Asked about the role of financial innovation in the economy, Mr. Bernanke, said that “innovation is not always a good thing.” Some innovations have unpredictable consequences, are used primarily “to take unfair advantage rather than to create a more efficient market,” and create systemic risks, he said.

In a 2002 speech when he was a Fed governor, Mr. Bernanke argued that central banks should not try to use monetary policy to pop asset bubbles. As part of his nearly three hours of testimony on Thursday, Mr. Bernanke held to that view, but said that at the time he had called for careful supervision and regulation to maintain financial stability.

“We didn’t do that,” conceded Mr. Bernanke, who became Fed chairman in 2006. “Going forward, we need to be able to do that.”

As he did in an address to the American Economic Association in January, Mr. Bernanke argued against the perspective that the Fed stood by passively, “not recognizing the obvious,” as housing prices soared.

“As of 2003 to 2004, there really was quite a bit of disagreement among economists about whether there was a bubble, how big it was, whether it was just a local or a national bubble,” Mr. Bernanke testified.

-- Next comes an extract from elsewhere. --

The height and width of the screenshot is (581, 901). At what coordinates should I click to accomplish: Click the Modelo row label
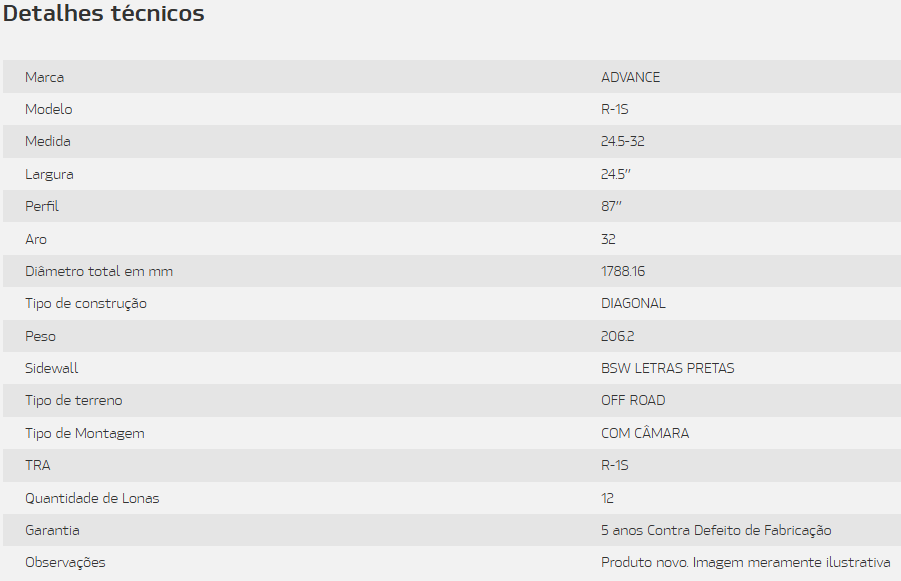[x=49, y=109]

He added: “By the time it was evident that it was a bubble and that it was going to create risk to the financial system, it was rather late to address it through monetary policy.”

Mr. Bernanke said the most important lesson of the crisis was the need to end the “too-big-to-fail problem,” a view echoed by Sheila C. Bair, the chairwoman of the Federal Deposit Insurance Corporation, who also testified Thursday.

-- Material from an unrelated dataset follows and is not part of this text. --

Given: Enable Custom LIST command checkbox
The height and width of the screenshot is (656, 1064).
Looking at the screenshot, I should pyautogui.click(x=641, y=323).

The Dodd-Frank legislation gives the Fed oversight over the largest financial institutions, including those that are not banks. It gave the Fed a prominent role in the Financial Stability Oversight Council, a body of regulators with the power to seize and break up a systemically important company if it threatens economic stability. The F.D.I.C. would manage that process, known as resolution.

In deciding which large companies will fall under its supervision, Mr. Bernanke said, the Fed will look at size, complexity, interconnectedness and degree of involvement in areas like payments and settlements systems.

He also said the Fed was overhauling how it supervises banks. Alongside traditional examiners, the Fed has assigned additional finance experts, accountants, economists and lawyers to work on oversight. “We really need to take a much broader, multidisciplinary approach,” he said.

Mr. Bernanke and Ms. Bair said it was also imperative that the Basel Committee on Banking Supervision, an international coordinating body of regulators, impose tougher standards on how much and what kinds of capital banks must hold.

The increased capital requirements should include capital that is more aligned with risk and able to absorb losses more effectively, and that works in a countercyclical manner, so that banks have more of it during times of financial stress, he said.

Several European countries have expressed resistance to the Basel process, seeking either to weaken some of the requirements or to stretch out the period of time before the new rules will take effect.